PTEN loss drives p53 LOH and immune evasion in a novel urothelial organoid model harboring p53 missense mutations.

Abstract

Despite missense mutation accounts for over 60% of p53 alterations while homozygous deletion (HOM) for only 5% or less in advanced bladder cancer cases, most of the previously reported mouse models are deficient of p53. Accordingly, few studies have addressed the mechanisms of missense mutation occurrence and its functional advantage over HOM in bladder cancer development. Organoids derived from Krt5-expressing mouse urothelium (K5-mUrorganoid) demonstrated the crucial role of Pten loss in driving loss of wild-type allele of Trp53 (Trp53^R172H/LOH), which conferred tumorigenic ability to K5-mUrorganoid in athymic mice.
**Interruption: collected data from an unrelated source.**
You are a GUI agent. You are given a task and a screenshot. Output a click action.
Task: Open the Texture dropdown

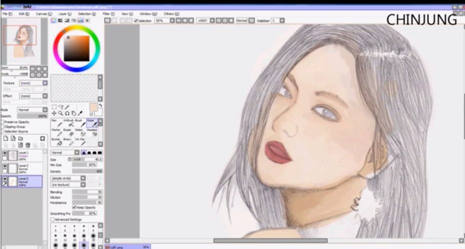tap(32, 83)
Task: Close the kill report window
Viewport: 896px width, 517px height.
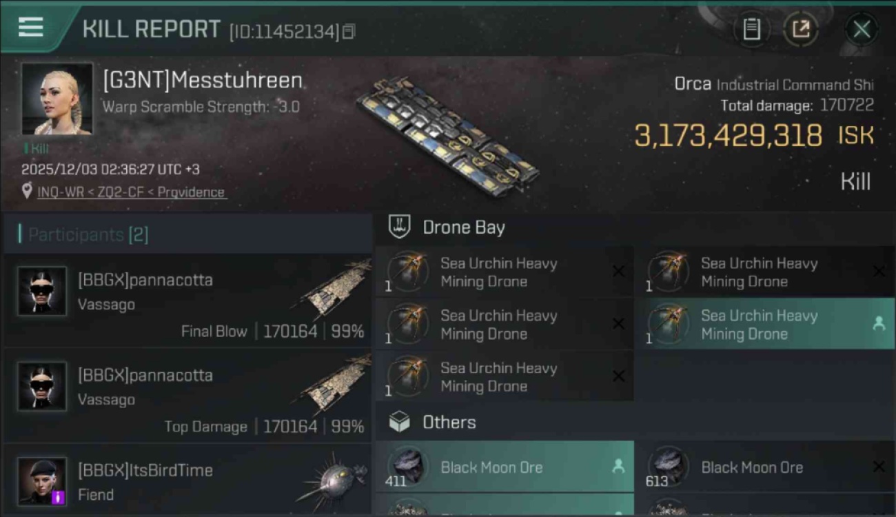Action: click(862, 29)
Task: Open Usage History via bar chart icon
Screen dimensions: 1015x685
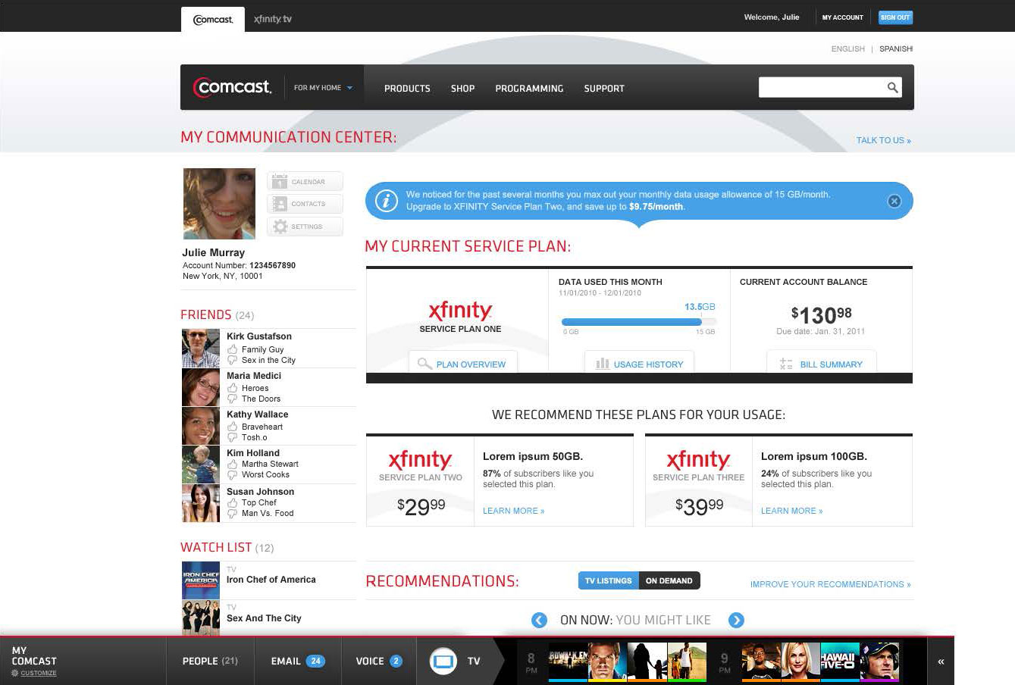Action: point(603,364)
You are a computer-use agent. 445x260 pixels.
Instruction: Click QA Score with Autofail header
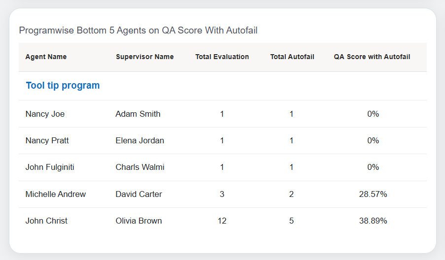tap(372, 57)
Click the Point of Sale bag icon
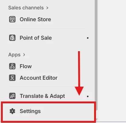126x123 pixels. click(x=12, y=38)
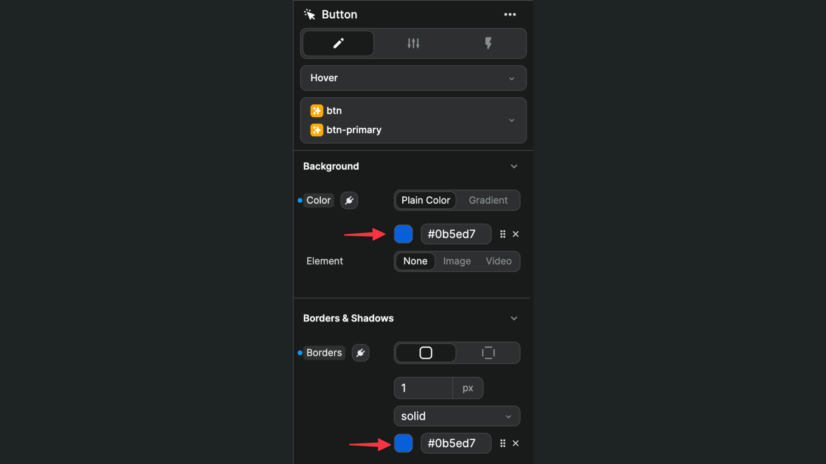Screen dimensions: 826x464
Task: Switch to the pencil style tab
Action: point(338,43)
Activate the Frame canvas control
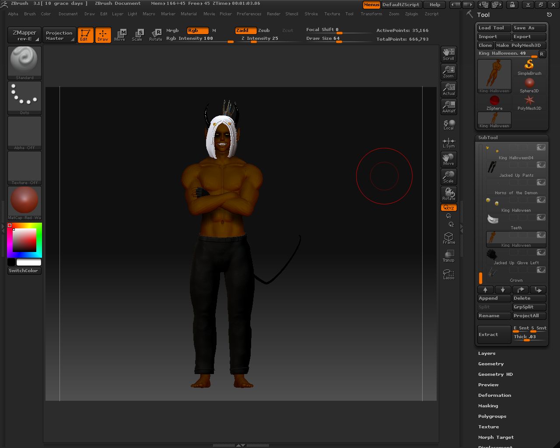Image resolution: width=560 pixels, height=448 pixels. tap(448, 237)
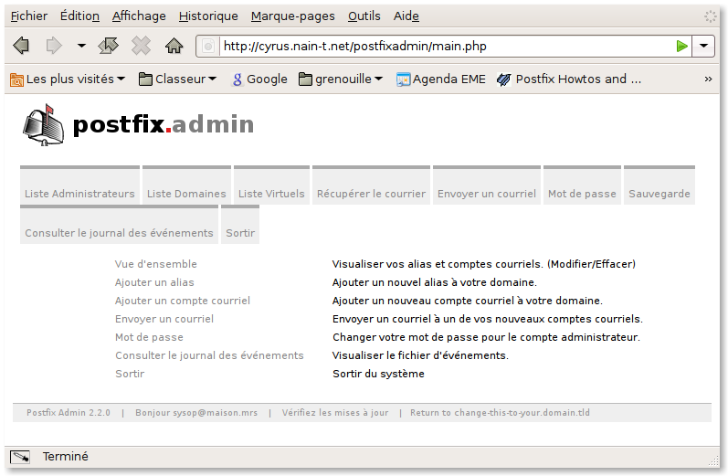Open the Affichage menu
This screenshot has height=476, width=728.
click(139, 16)
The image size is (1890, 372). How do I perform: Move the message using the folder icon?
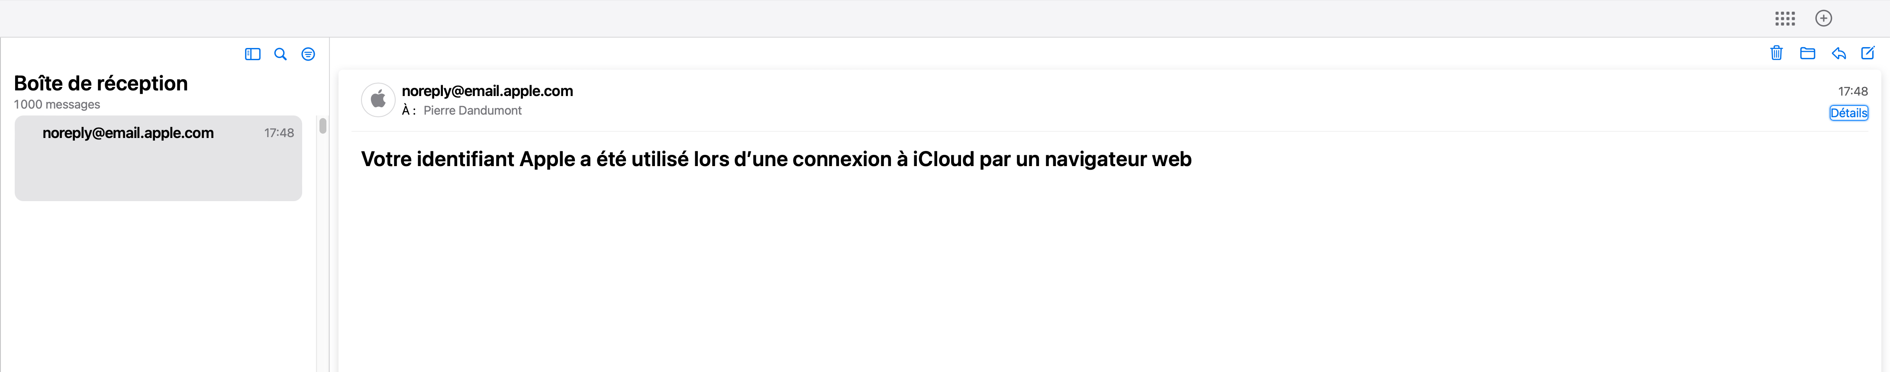(x=1807, y=53)
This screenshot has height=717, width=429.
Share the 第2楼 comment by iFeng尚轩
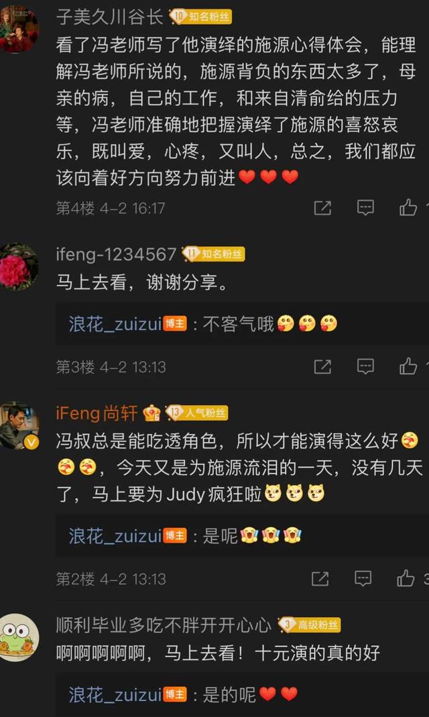[x=320, y=579]
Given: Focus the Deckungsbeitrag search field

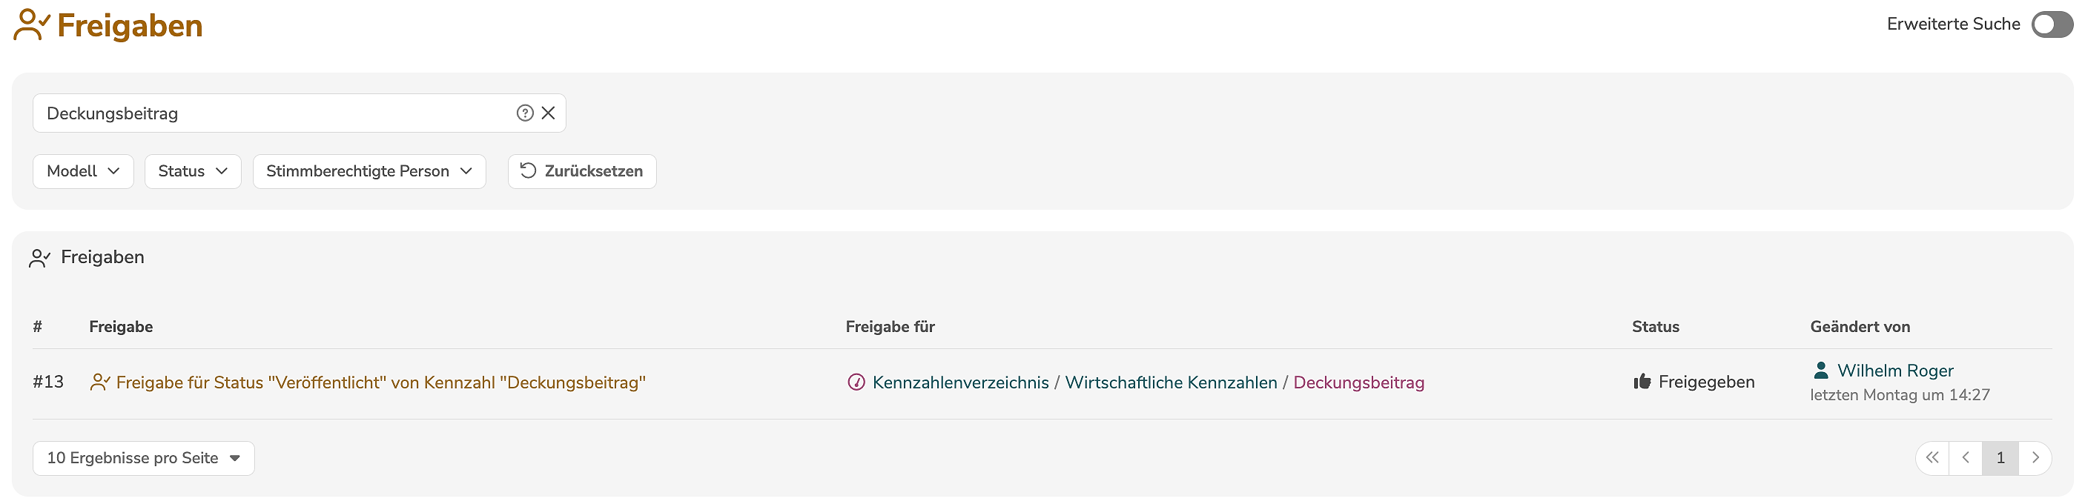Looking at the screenshot, I should pos(275,113).
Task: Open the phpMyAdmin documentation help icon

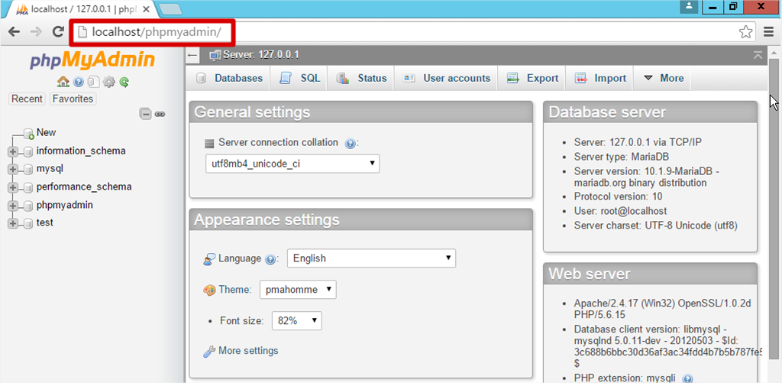Action: tap(78, 82)
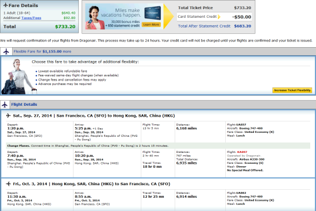Click the airplane icon beside Flexible Fare header
Screen dimensions: 316x211
[x=6, y=51]
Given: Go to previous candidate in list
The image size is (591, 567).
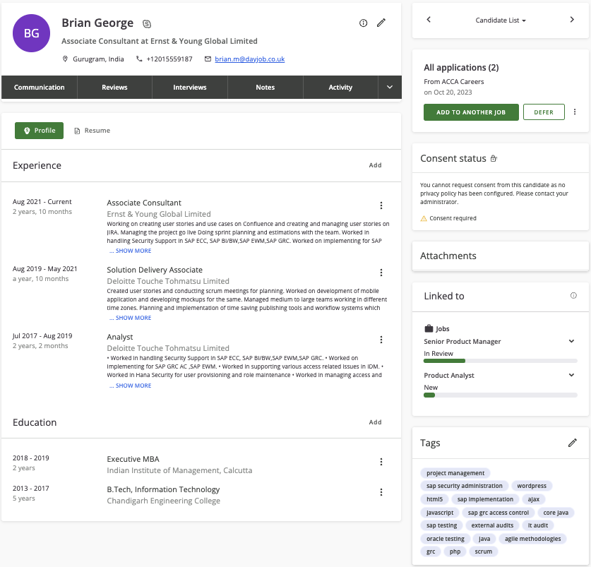Looking at the screenshot, I should point(429,20).
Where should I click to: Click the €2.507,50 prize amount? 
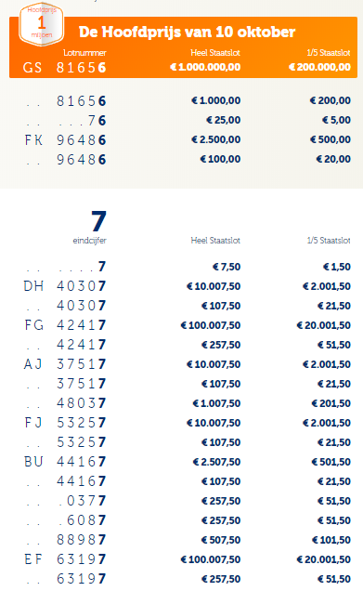click(x=216, y=462)
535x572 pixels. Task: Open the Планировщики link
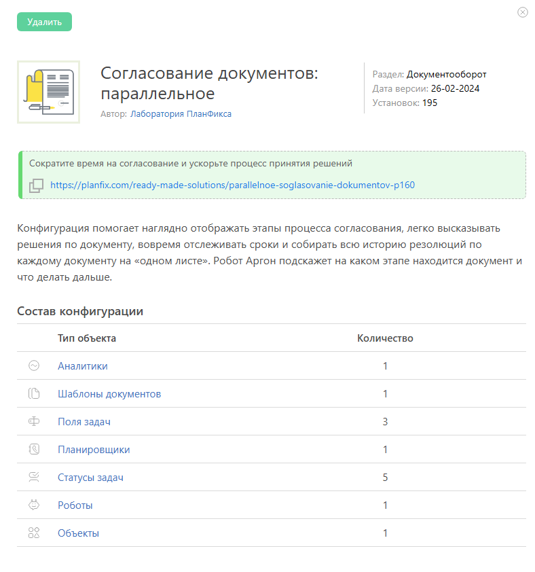94,450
These tumors recapitulated the histological and genetic characteristics of the human basal-squamous subtype bladder cancer. Both Trp53^R172H/Δ; Pten^Δ/Δ and Trp53^Δ/Δ; Pten^Δ/Δ K5-mUrorganoids formed tumors in athymic mice, whereas only Trp53^R172H/Δ; Pten^Δ/Δ K5-mUrorganoid formed tumors even when directly inoculated in immunocompetent syngeneic mice. The absence of wild-type Trp53 was associated with upregulation of proliferative signaling, and the presence of a mutant Trp53 allele was associated with immune-excluded microenvironment. This study highlights the functional significance of p53 mutant LOH in bladder carcinogenesis conferring several hallmarks of cancer such as sustaining proliferative signaling and avoiding immune destruction, thus provides a novel immunocompetent mouse model of urothelial carcinoma harboring p53 mutations as a novel tool for cancer immunology research.